HRRS-Nummer: HRRS 2005 Nr. 734
Bearbeiter: Karsten Gaede
Zitiervorschlag: BGH, 4 StR 160/05, Beschluss v. 06.07.2005, HRRS 2005 Nr. 734
1. Auf die Revision des Angeklagten wird das Urteil des Landgerichts Rostock vom 3. November 2004
a) im Tenor dahin ergänzt, dass der Angeklagte im übrigen freigesprochen wird und die Landeskasse insoweit die Kosten des Verfahrens und die dem Angeklagten entstandenen notwendigen Auslagen trägt,
b) mit den Feststellungen aufgehoben, soweit der Angeklagte verurteilt worden ist.
2. Im Umfang der Aufhebung wird die Sache zu neuer Verhandlung und Entscheidung, auch über die Kosten des Rechtsmittels, an eine andere als Schwurgericht zuständige Strafkammer des Landgerichts Rostock zurückverwiesen.

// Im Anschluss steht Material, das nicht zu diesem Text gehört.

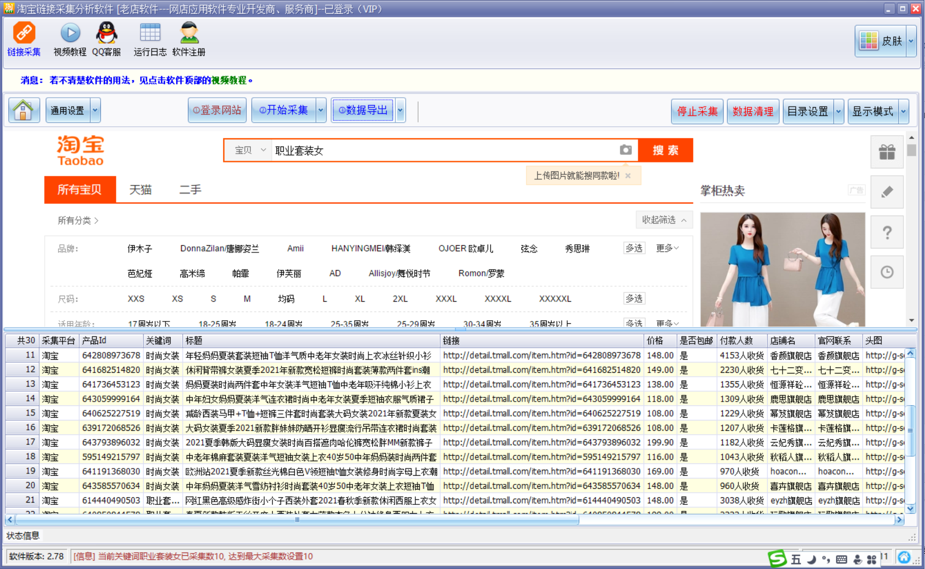This screenshot has height=569, width=925.
Task: Open the 运行日志 run log
Action: click(149, 39)
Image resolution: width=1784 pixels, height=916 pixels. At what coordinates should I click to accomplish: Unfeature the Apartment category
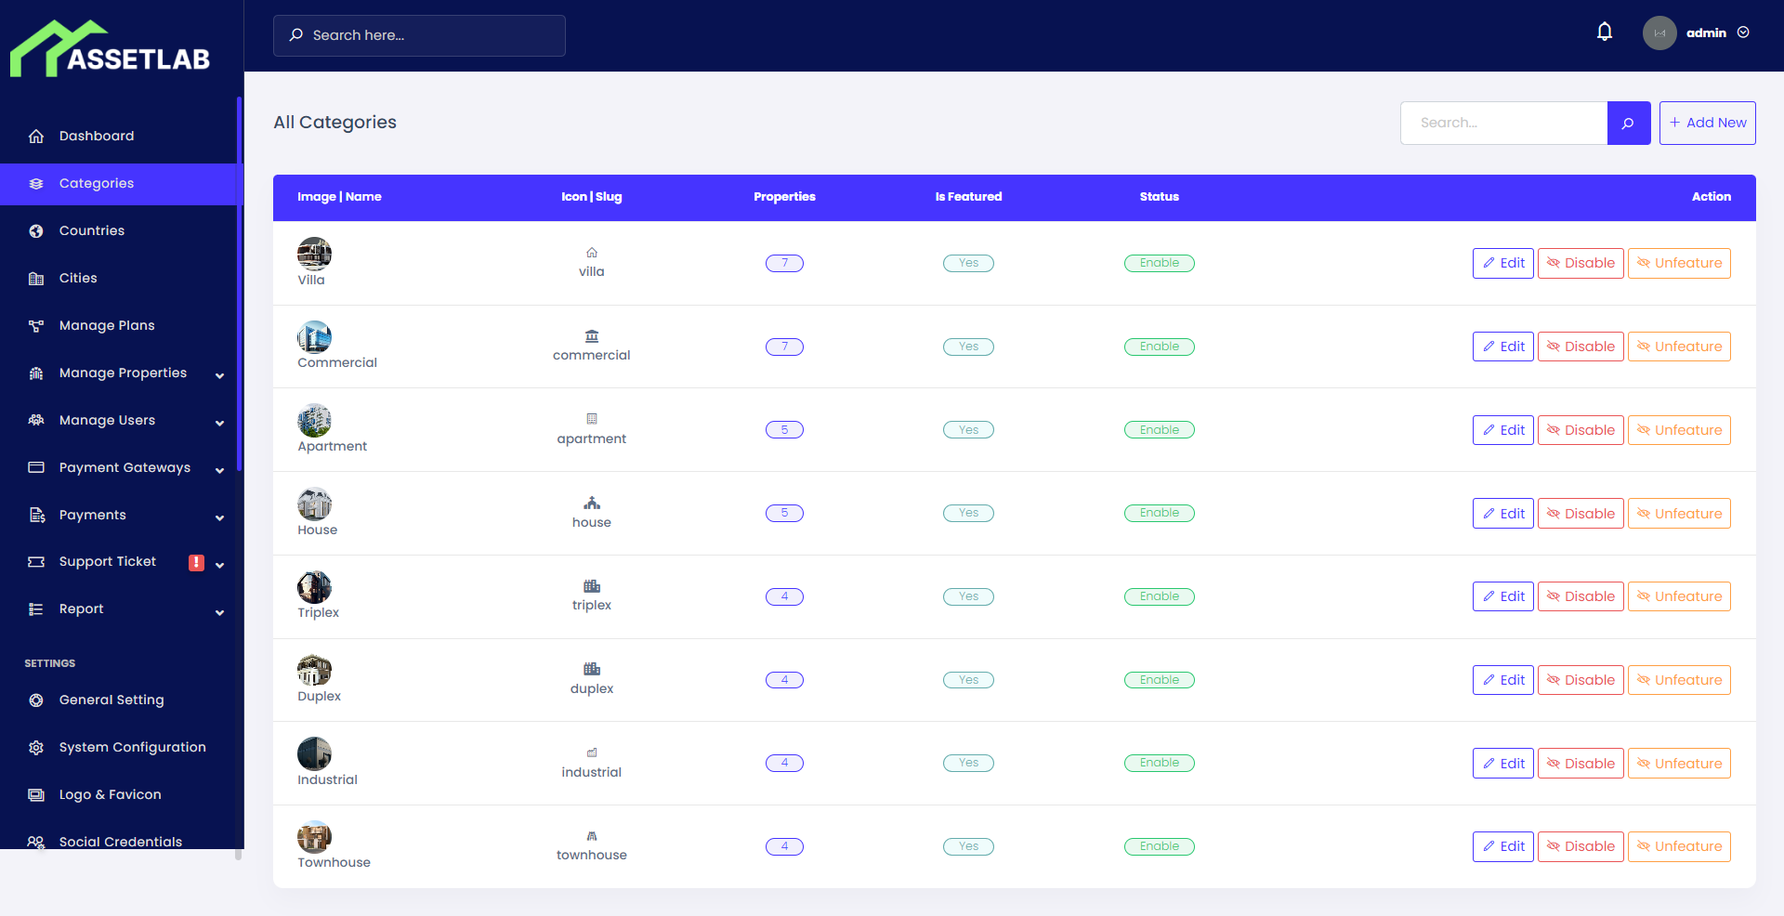coord(1678,429)
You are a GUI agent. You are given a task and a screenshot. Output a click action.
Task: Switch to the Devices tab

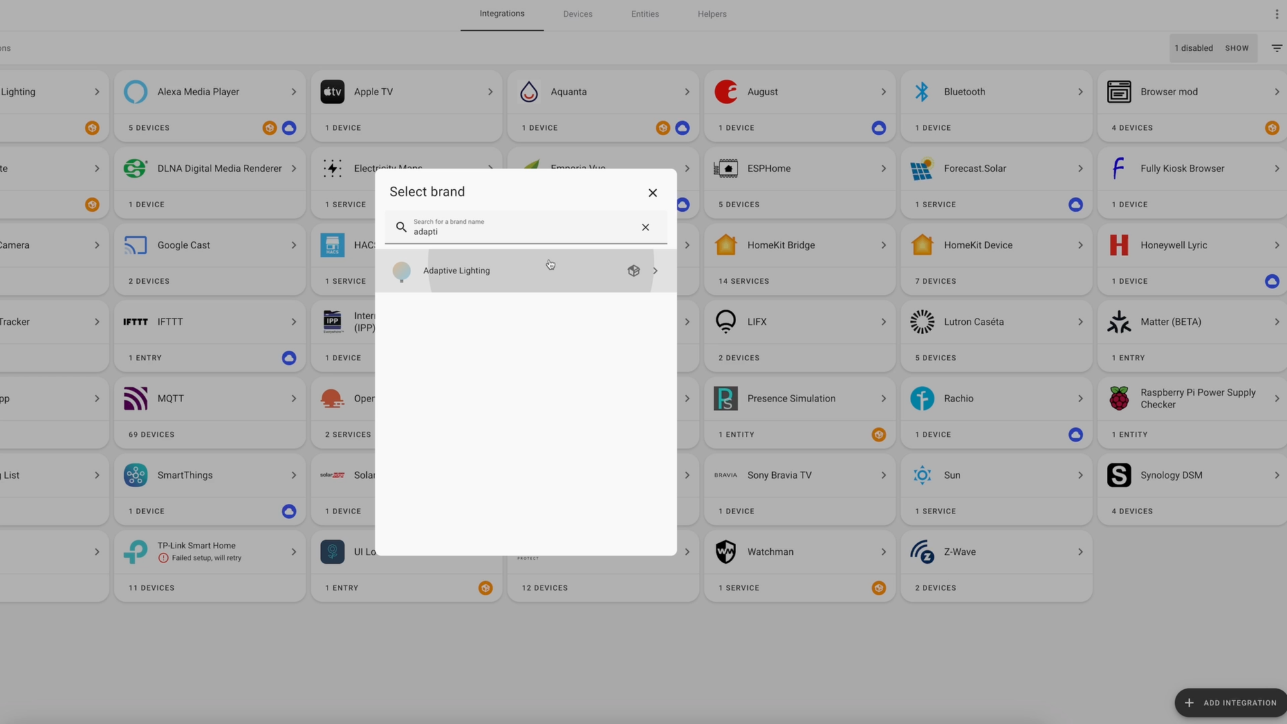[x=577, y=14]
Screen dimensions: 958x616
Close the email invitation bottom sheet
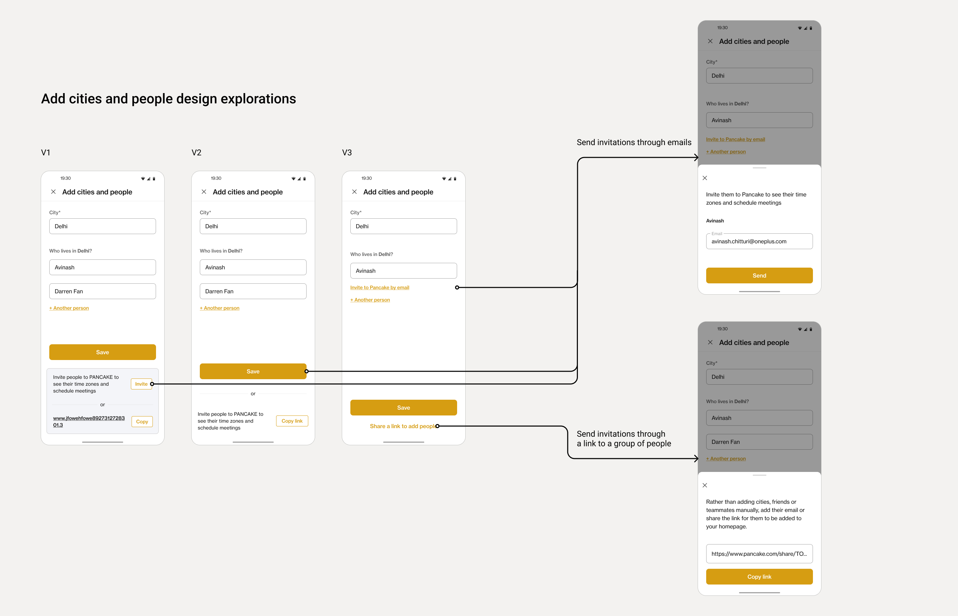(705, 178)
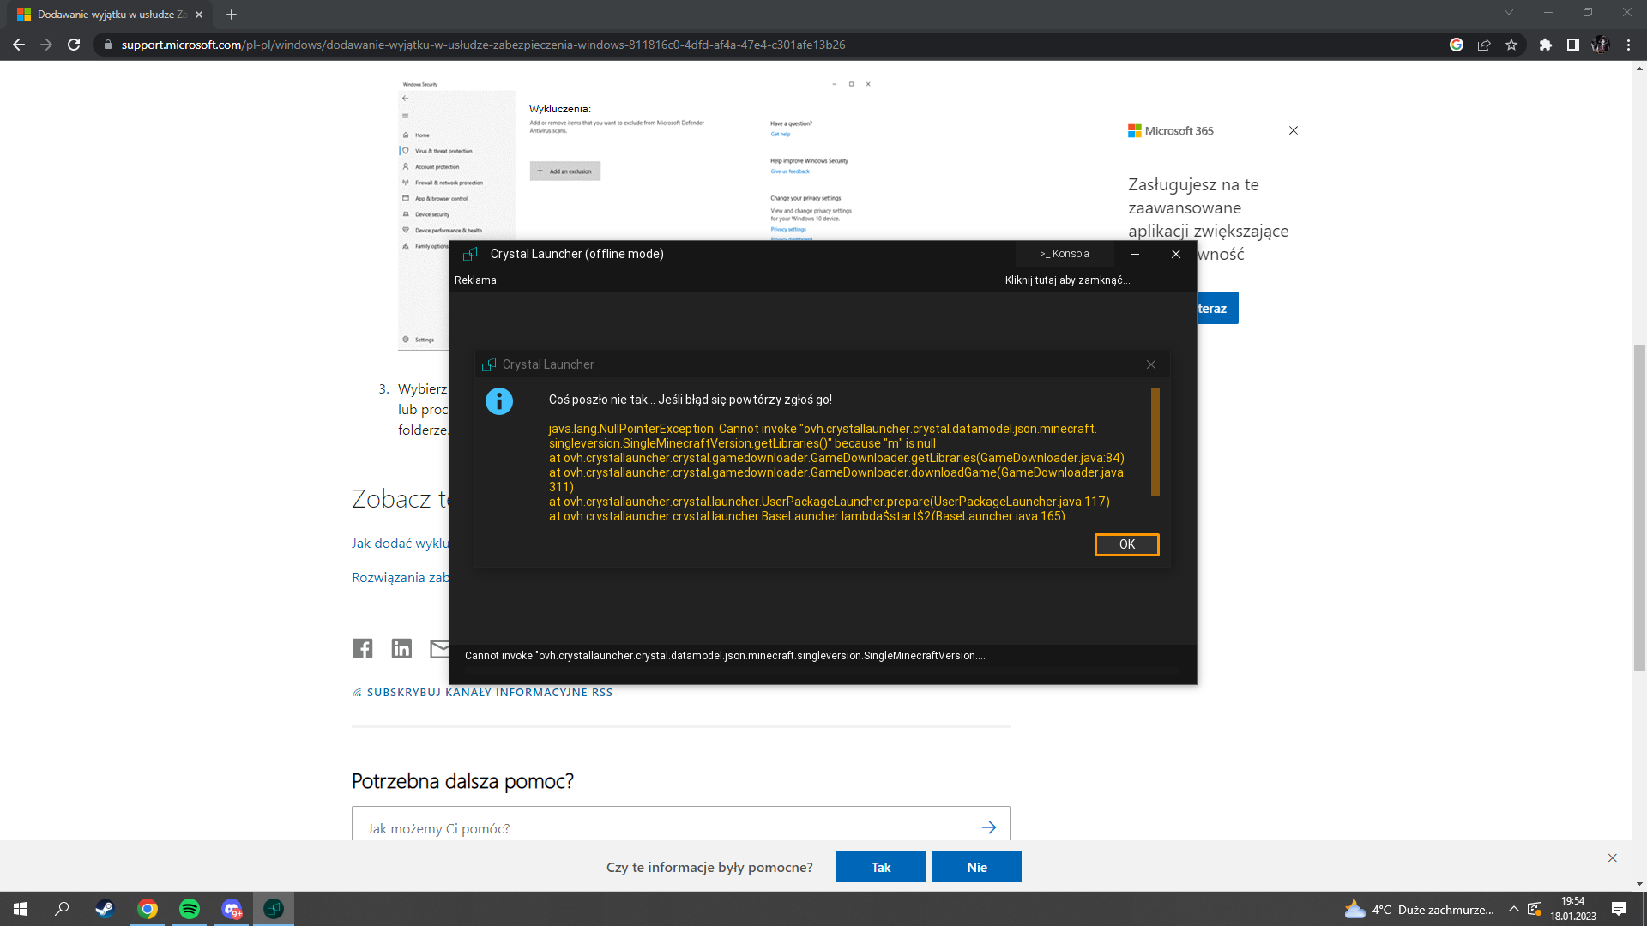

Das Landgericht hat den Angeklagten V. - ebenso wie den Angeklagten D., dessen Revision der Senat gemäß § 349 Abs. 2 StPO verworfen hat - wegen Totschlags zu einer Freiheitsstrafe von zehn Jahren verurteilt. Mit seiner Revision rügt der Angeklagte die Verletzung formellen und sachlichen Rechts. Das Rechtsmittel hat mit der Sachrüge Erfolg, so dass es eines Eingehens auf die erhobenen Verfahrensrügen nicht bedarf.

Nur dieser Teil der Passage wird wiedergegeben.